▶ **Problem requirements**
Write out, word for word, only the data from its first line to the line containing "854x461 pixels.".

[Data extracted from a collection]
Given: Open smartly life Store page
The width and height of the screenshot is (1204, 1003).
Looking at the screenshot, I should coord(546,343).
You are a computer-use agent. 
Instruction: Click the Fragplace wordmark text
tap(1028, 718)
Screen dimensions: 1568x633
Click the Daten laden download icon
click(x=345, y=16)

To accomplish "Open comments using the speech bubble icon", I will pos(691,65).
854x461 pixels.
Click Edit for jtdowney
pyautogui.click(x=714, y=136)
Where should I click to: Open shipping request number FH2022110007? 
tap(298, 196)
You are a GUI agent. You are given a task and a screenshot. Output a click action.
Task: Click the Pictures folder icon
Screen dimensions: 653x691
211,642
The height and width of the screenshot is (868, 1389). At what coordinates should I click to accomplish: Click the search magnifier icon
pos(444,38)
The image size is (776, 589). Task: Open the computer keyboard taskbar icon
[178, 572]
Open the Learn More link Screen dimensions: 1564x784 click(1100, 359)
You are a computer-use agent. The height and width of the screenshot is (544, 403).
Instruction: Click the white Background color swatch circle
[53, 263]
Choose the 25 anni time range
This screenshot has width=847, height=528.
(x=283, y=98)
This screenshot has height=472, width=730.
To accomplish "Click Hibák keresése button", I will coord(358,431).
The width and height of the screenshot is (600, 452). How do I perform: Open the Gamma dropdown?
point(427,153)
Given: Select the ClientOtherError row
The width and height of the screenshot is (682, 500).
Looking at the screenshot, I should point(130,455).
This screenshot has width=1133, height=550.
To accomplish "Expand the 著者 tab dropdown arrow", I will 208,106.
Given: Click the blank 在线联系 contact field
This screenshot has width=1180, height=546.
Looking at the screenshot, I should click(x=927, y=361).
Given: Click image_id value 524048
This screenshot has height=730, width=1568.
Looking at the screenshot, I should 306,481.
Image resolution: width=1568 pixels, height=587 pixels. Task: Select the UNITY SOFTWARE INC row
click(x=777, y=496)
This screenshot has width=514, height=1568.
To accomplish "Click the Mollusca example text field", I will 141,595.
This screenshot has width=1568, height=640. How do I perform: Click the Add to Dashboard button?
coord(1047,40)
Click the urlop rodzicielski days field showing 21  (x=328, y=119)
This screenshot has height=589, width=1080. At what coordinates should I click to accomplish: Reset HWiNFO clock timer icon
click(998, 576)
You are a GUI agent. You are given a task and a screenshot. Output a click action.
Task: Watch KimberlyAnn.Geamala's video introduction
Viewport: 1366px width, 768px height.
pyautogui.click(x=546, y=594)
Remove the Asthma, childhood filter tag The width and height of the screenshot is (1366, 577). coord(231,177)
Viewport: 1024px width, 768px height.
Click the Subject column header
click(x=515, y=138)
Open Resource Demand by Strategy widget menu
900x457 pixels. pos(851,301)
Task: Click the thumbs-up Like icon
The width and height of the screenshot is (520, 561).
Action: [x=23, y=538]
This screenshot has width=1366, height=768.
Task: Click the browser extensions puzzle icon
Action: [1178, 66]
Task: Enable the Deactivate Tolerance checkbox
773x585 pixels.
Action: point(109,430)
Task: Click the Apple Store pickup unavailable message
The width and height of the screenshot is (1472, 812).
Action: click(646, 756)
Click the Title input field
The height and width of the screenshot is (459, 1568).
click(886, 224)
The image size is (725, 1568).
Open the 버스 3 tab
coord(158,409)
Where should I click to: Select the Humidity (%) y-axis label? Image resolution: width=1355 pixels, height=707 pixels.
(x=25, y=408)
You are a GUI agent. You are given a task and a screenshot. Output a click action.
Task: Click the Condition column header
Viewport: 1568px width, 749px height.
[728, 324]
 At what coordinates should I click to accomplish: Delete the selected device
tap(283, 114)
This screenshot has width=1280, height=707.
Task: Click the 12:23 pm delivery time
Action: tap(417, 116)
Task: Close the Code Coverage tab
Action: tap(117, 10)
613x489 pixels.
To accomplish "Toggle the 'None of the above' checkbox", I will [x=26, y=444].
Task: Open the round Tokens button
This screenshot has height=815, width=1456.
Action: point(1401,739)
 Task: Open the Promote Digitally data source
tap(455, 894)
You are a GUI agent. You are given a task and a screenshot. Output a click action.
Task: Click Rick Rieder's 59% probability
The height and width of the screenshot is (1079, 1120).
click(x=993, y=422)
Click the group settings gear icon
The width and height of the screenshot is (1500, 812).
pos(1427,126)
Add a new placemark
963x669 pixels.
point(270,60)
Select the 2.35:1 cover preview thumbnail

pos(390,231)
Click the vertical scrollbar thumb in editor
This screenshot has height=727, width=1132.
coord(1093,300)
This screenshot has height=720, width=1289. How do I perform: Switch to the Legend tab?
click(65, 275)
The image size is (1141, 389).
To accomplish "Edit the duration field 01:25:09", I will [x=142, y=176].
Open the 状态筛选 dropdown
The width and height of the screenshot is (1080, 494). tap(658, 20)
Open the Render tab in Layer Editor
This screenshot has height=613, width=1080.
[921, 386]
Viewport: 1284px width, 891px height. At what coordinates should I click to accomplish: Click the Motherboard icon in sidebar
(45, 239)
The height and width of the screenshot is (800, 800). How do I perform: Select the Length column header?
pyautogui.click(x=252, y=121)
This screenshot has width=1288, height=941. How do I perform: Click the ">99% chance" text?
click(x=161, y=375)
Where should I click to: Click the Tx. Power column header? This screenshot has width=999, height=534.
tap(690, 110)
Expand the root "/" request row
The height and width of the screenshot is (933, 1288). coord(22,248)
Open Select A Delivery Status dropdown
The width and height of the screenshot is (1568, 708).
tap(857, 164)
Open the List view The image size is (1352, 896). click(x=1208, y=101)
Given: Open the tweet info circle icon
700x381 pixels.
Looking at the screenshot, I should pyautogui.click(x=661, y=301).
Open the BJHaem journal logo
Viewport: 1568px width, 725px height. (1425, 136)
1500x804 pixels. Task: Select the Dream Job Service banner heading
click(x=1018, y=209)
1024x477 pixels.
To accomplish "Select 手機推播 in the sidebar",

▶ **Result**
Given: Open smartly life Store page
The width and height of the screenshot is (1204, 1003).
Looking at the screenshot, I should coord(546,343).
You are a computer-use agent. 
Instruction: Click the Fragplace wordmark text
tap(1028, 718)
Screen dimensions: 1568x633
Click the Daten laden download icon
click(x=345, y=16)

To accomplish "Open comments using the speech bubble icon", I will pos(691,65).
854x461 pixels.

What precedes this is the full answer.